Exercise: Make an exact transcription of the data below.

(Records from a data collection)
-*-

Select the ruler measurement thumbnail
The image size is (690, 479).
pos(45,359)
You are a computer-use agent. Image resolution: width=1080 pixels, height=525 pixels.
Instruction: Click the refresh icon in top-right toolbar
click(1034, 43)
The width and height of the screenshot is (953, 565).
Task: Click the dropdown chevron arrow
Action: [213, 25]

-*-

Reply:
Select the ruler measurement thumbnail
The image size is (690, 479).
pos(45,359)
You are a computer-use agent. Image resolution: width=1080 pixels, height=525 pixels.
Instruction: Click the refresh icon in top-right toolbar
click(1034, 43)
The width and height of the screenshot is (953, 565).
Task: Click the dropdown chevron arrow
Action: [213, 25]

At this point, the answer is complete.